■ DOCUMENT SECTION ■
%%

It was me.
I was that little jerk that pounded on your door as the moon shone white with my young group of marauding miscreant cohorts. Those stifled giggles weren’t coming from your fence or a feverishly sentient raccoon that patrolled your front yard.
No, that was just us laughing at you. Because we were bored and had nothing better to do with our time than waste yours and steal precious hours of sleep that you desperately needed.
I do recall having to branch out to other areas, or make new friends so we didn’t have to keep doorbell ditching the same handful of people who actually got up and answered the door. That would mean my parents could have found out, which would put me on lockdown for a couple of weeks.
At some point we’d get caught and have to apologize, which was worse than running in scattered directions when the old guy threatened to shoot us with rock salt. I don’t know if that’s even possible but to this day I fear the lawns of white haired men in flannel.
Playing hide and seek was another way for us to run around the neighborhood unsupervised, albeit with less chance of getting beaten or having vicious canines sicced on us.

%%

■ RECORDED DATA ■
%%

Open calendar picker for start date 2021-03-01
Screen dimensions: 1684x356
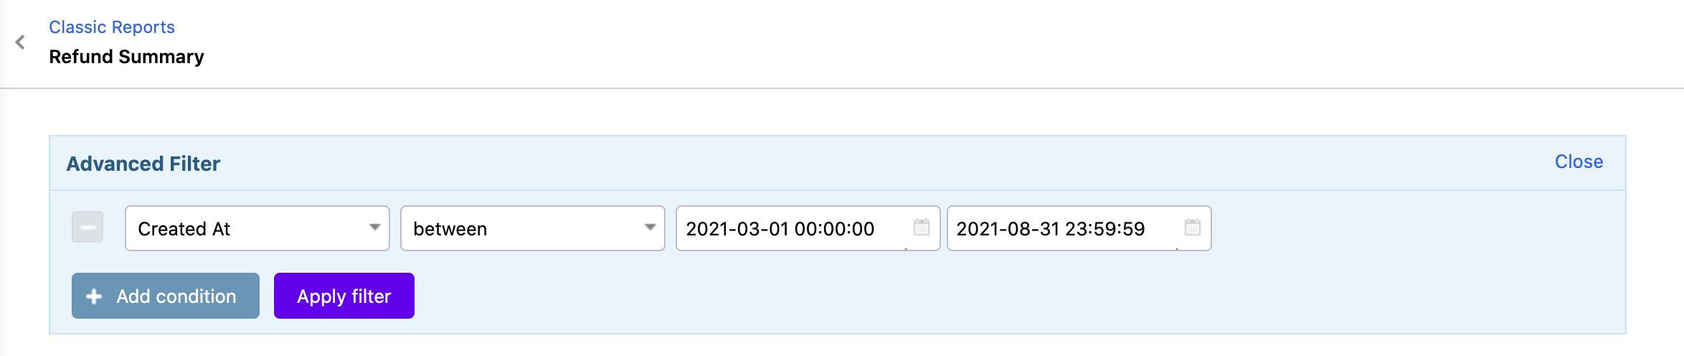[x=921, y=228]
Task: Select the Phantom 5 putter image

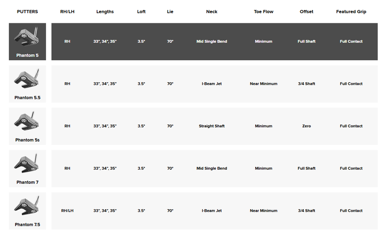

%%

■ CHALLENGES ■
A – List every consequence or danger that the doorbell-ditching text says the children faced or risked.
B – Continue the doorbell-ditching text, starting after its last sentence about hide and seek.
The data has no connection to the doorbell-ditching text.

■ TASK ANSWERS ■
A –
- Being put on lockdown for a couple of weeks if their parents found out
- Getting caught and having to apologize
- Being shot with rock salt, as the old guy threatened
- Getting beaten
- Having vicious canines sicced on them

B –
There was always something oddly exhilarating about playing a block-wide game of hide and seek with thirty five kids, doing your best to climb under cars, in trees, or stay stationary just long enough to find that perfect hiding spot...only to have it spoiled by having to pee as soon as your in it.
I had the hide and seek bladder of a small infant. I would keep moving from spot to spot because I left whiz tracks wherever I went.
Then there was the curious schoolyard game of Butts Up. A group of kids throwing a ball against the wall in hopes of one of them muffing it. Then, someone within the group pounces on it and rushes to chuck the tennis ball against the wall before the muff-ee touches said wall.
If that person drops the balls three times, then he or she is forced to face the wall and take a firing squad of one throw per Butt’s Up participant. There’s something to be said for simplicity.
Another simple game concocted by seemingly homophobic children is the ever popular, and always schoolyard banned, Smear the Queer. Poetic, no?
Anyway, this one revolved less on rules, and more on brutality to maintain it’s dominance throughout the decades. One person has a ball. Everyone else does their best to smear his or her face into the ground until everyone is roughed up to the point of bloodied submission.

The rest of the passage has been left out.